我正在尝试使用包含分类变量的数据和
glmnet
包来训练 mlr3
模型。由于分类变量有 27 个级别,因此我将其视为高基数特征并使用了影响编码。但是,我收到以下错误消息:
Error in .__Task__col_roles(self = self, private = private, super = super, :
Assertion on 'names of col_roles' failed: Names must be a permutation of set {'feature','target','name','order','stratum','group','weight','coordinate','space','time'}, but has extra elements {'always_included'}.
This happened PipeOp high_cardinality_encoding's $train()
这是我的代码:
data <- read.csv("C:/Users/test.csv")
data$presence <- as.factor(data$presence)
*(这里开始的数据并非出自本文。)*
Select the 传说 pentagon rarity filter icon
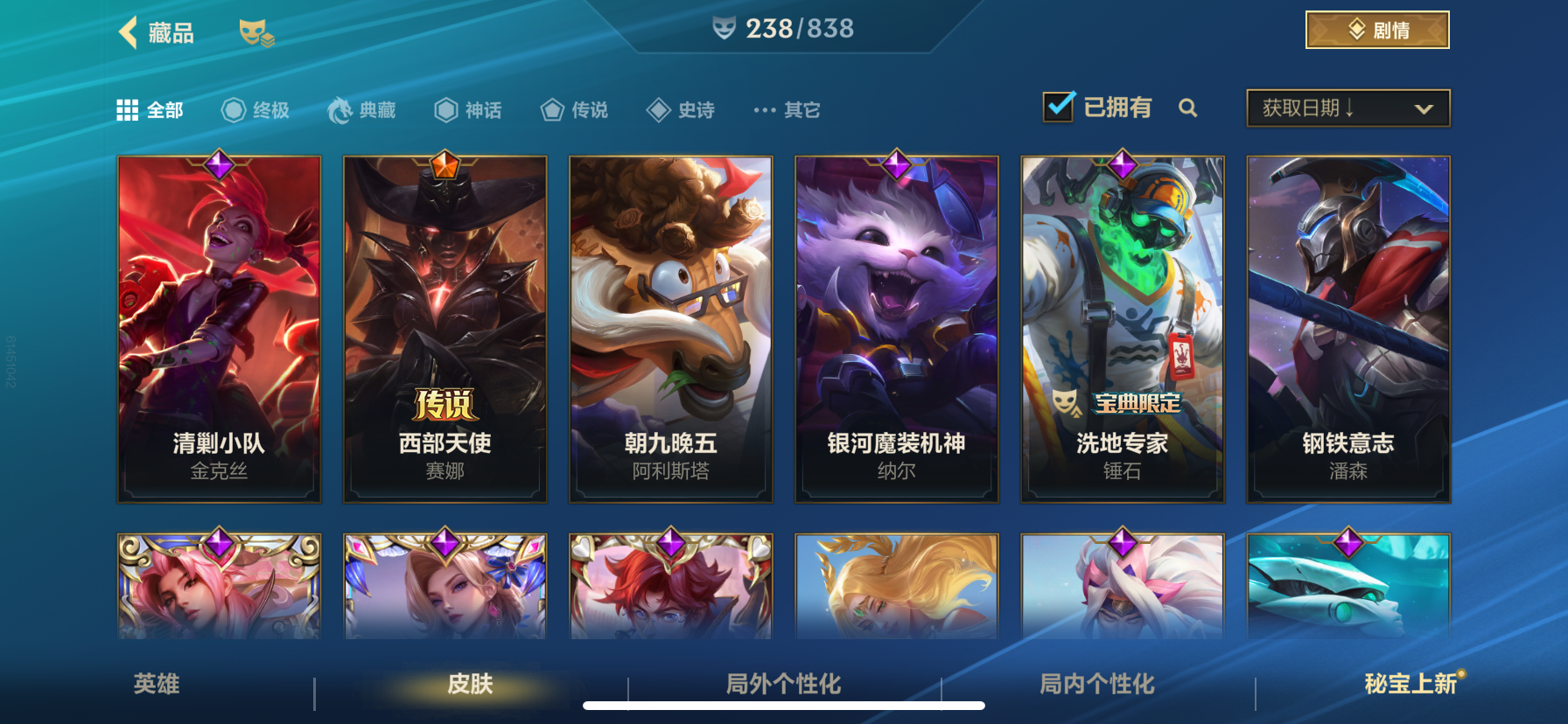The image size is (1568, 724). 551,109
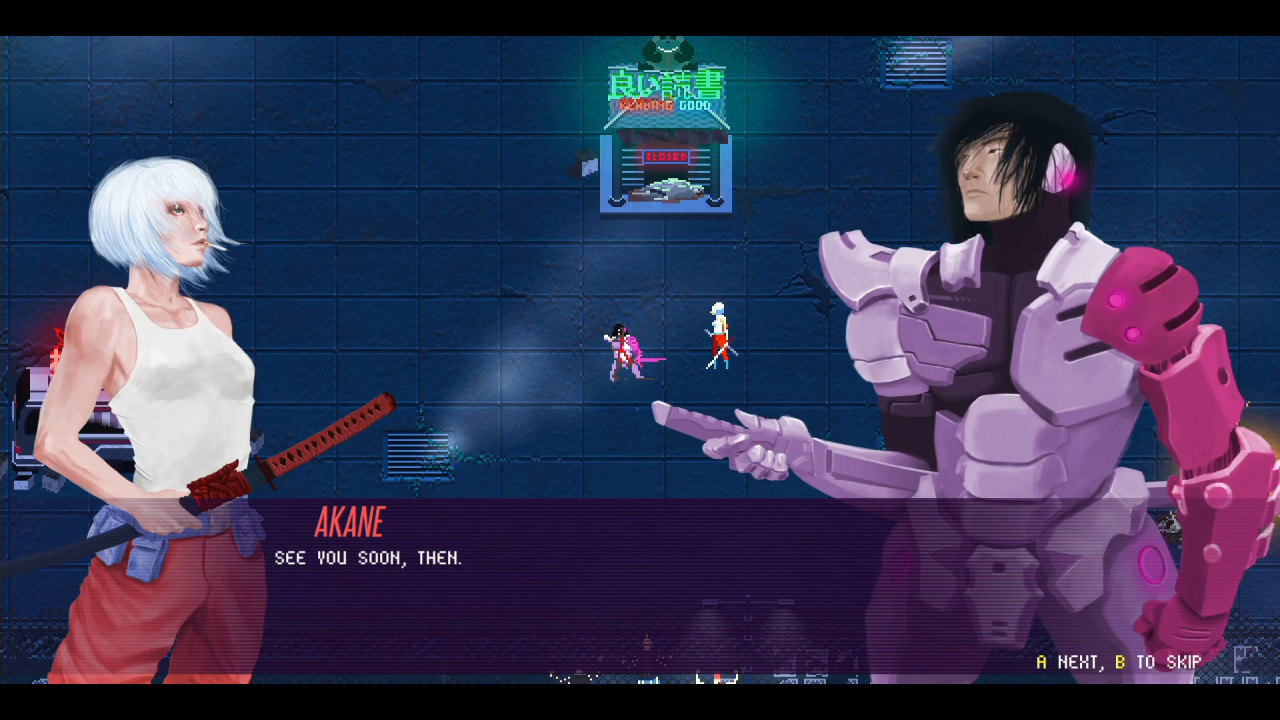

data$habitat <- as.factor(data$habitat)
classif_task_sp <- mlr3spatial::as_task_classif_st(id = "A1", x = data[, which(!(names(data) %in% c("ID", "year")))], target = "presence", positive = "1",
coordinate_names = c("x", "y"), crs = "EPSG:4326", coords_as_features = FALSE)
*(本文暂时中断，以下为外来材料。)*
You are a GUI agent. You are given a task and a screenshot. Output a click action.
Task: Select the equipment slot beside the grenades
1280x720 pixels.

classif_task_sp$set_col_roles("presence", roles = c("target", "stratum"))
partition_classif_task_sp <- mlr3::partition(classif_task_sp, ratio = 0.67)
factor_encoding <- mlr3pipelines::po("removeconstants") %>>%
## mlr3pipelines::po("collapsefactors", no_collapse_above_prevalence = 0.01) %>>%
mlr3pipelines::po("encodeimpact", affect_columns = selector_cardinality_greater_than(10), id = "high_cardinality_encoding") %>>%
mlr3pipelines::po("encode", method = "one-hot", affect_columns = selector_cardinality_greater_than(3), id = "low_cardinality_encoding") %>>%
mlr3pipelines::po("encode", method = "treatment", affect_columns = selector_type("factor"), id = "binary_encoding")
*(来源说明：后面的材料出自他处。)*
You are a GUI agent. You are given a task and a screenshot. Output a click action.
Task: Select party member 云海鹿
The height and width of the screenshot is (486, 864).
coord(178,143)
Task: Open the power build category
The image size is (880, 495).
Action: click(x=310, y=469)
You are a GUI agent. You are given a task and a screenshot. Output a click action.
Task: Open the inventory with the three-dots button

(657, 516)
learner_glmnet <- mlr3tuningspaces::lts(mlr3::lrn("classif.glmnet", predict_type = "prob", standardize = FALSE))
learner_glmnet_factor_encoding <- mlr3::as_learner(factor_encoding %>>% learner_glmnet)
tuning <- mlr3tuning::auto_tuner(tuner = mlr3tuning::tnr("grid_search", resolution = 5, batch_size = 10),
learner = learner_glmnet_factor_encoding,
resampling = mlr3::rsmp("spcv_coords", folds = 2),
measure = mlr3::msr("classif.prauc"),
terminator = mlr3tuning::trm("evals", n_evals = 2, k = 0))
run_resampling <- mlr3::resample(classif_task_sp, learner = tuning, resampling = mlr3::rsmp("spcv_coords", folds = 2), store_models = TRUE)
run_training <- tuning$train(classif_task_sp, row_ids = partition_classif_task_sp$train)
您可以尝试更新您的软件包吗?这是一个错误,已通过 mlr3 0.21.1 和 mlr3fselect 1.2.1 解决。